— Activity —
For the entries below, print exactly the lines between the line holding "Task: Select the MOB tool icon" and the line holding "The image size is (1128, 769).", inclusive, and nothing else.

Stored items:
BEGIN
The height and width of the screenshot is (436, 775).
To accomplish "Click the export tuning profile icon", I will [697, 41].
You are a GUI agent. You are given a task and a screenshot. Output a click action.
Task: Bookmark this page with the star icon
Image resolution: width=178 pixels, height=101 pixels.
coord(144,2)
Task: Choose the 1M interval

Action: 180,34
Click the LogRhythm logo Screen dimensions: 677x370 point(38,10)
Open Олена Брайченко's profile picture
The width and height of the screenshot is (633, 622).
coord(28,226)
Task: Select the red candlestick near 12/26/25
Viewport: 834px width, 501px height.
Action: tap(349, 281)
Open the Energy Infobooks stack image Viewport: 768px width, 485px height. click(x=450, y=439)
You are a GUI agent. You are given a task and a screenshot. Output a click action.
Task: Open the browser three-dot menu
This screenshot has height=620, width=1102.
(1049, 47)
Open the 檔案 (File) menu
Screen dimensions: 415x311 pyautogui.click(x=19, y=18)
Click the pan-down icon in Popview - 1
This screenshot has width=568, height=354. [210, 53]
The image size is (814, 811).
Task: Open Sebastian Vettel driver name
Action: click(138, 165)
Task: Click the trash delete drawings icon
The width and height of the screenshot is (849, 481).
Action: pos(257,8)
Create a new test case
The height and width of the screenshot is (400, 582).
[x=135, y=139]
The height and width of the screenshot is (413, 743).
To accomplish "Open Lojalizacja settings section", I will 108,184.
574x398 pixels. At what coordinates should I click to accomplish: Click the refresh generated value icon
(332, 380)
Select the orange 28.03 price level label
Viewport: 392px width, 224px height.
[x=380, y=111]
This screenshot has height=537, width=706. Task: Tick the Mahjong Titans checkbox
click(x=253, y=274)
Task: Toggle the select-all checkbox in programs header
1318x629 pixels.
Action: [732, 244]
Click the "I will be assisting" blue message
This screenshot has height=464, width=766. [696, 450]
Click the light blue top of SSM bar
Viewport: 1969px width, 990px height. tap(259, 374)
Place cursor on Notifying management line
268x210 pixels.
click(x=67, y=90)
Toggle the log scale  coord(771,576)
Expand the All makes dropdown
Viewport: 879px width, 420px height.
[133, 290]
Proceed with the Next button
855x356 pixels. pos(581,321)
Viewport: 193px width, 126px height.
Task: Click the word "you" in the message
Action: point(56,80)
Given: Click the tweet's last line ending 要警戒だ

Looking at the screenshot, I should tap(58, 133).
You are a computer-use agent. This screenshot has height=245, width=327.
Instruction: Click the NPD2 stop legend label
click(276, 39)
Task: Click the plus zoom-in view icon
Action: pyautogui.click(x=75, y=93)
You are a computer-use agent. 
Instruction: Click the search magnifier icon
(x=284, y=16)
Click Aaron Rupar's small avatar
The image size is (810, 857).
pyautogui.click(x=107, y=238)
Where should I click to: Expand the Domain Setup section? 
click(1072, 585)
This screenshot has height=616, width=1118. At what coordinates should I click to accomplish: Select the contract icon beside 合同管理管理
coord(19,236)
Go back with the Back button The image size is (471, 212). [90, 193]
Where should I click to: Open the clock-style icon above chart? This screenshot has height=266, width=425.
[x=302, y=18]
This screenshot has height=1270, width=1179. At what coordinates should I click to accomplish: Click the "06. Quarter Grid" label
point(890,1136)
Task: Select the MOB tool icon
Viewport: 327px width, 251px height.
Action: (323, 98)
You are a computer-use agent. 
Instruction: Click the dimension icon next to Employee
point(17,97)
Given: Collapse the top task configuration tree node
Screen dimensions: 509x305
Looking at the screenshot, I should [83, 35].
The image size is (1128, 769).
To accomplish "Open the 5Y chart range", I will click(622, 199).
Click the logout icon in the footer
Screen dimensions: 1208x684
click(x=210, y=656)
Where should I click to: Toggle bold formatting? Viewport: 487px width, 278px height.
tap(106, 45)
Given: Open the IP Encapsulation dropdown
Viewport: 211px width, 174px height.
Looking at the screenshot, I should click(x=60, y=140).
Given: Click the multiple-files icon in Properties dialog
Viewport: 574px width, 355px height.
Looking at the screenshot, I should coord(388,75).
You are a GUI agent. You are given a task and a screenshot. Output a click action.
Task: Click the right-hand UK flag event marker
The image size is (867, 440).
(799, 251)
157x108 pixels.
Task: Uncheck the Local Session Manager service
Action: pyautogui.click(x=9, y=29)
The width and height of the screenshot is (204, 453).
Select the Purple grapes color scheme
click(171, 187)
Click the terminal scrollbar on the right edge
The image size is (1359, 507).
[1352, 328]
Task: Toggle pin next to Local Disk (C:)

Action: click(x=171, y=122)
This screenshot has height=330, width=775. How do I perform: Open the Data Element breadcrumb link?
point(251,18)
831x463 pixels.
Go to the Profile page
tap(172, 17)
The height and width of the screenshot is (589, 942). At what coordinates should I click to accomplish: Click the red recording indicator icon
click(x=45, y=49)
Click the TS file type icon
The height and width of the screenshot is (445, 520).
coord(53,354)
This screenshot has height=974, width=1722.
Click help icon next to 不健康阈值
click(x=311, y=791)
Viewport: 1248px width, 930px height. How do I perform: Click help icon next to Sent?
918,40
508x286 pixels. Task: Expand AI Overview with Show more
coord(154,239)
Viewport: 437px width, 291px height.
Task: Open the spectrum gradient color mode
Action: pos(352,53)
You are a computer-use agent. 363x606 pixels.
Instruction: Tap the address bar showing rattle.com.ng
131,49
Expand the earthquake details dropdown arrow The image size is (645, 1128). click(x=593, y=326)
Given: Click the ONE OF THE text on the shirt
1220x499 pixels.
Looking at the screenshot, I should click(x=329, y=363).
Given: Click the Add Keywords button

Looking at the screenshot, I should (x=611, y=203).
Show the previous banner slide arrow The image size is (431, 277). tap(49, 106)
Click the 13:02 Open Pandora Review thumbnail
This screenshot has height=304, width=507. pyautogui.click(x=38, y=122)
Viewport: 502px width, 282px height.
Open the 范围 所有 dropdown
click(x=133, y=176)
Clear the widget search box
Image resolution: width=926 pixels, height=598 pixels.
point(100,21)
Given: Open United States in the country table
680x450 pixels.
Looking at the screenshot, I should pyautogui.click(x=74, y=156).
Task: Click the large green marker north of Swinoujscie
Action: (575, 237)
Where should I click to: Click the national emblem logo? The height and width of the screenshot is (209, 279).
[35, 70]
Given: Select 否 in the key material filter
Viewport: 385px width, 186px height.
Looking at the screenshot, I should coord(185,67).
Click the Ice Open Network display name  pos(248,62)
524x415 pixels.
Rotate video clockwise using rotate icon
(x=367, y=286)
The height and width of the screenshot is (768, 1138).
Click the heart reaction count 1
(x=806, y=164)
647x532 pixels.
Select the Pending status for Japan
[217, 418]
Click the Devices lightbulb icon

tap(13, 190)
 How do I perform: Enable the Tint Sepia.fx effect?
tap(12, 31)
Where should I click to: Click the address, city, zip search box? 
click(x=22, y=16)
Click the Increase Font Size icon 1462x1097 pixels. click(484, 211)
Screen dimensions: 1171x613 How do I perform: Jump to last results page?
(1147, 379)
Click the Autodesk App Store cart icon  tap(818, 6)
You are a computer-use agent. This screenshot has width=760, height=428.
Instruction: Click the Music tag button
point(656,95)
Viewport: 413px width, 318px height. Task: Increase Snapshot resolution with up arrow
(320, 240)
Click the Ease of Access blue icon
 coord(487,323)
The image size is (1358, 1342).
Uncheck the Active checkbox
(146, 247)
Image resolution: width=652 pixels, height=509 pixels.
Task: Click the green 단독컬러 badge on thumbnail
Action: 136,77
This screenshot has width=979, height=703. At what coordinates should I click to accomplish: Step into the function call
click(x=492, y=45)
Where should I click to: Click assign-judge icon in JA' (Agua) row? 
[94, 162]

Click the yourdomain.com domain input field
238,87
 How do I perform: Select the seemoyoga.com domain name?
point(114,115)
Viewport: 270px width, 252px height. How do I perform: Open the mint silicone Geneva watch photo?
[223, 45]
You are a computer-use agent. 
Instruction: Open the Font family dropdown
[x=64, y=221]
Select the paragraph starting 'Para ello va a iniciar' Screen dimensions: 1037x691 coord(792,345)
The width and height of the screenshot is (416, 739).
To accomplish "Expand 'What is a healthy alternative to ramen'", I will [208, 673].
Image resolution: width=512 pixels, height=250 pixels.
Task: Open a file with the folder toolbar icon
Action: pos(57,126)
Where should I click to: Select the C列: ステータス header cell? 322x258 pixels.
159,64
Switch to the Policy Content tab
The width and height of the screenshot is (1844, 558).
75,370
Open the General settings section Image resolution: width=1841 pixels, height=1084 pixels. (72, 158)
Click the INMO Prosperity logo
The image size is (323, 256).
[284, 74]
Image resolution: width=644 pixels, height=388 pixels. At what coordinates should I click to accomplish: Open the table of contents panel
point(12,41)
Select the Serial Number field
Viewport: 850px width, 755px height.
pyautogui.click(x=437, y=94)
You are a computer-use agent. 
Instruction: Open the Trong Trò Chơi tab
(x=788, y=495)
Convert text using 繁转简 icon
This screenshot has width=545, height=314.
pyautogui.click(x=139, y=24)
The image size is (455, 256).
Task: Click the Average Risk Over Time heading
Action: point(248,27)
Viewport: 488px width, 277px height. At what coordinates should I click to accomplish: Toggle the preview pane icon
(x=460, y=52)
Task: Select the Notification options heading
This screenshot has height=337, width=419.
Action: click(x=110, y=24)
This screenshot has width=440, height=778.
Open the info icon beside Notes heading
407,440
END
— Final answer —
Task: Select the MOB tool icon
Viewport: 327px width, 251px height.
Action: (323, 98)
You are a computer-use agent. 
Instruction: Click the dimension icon next to Employee
point(17,97)
Given: Collapse the top task configuration tree node
Screen dimensions: 509x305
Looking at the screenshot, I should [83, 35].
The image size is (1128, 769).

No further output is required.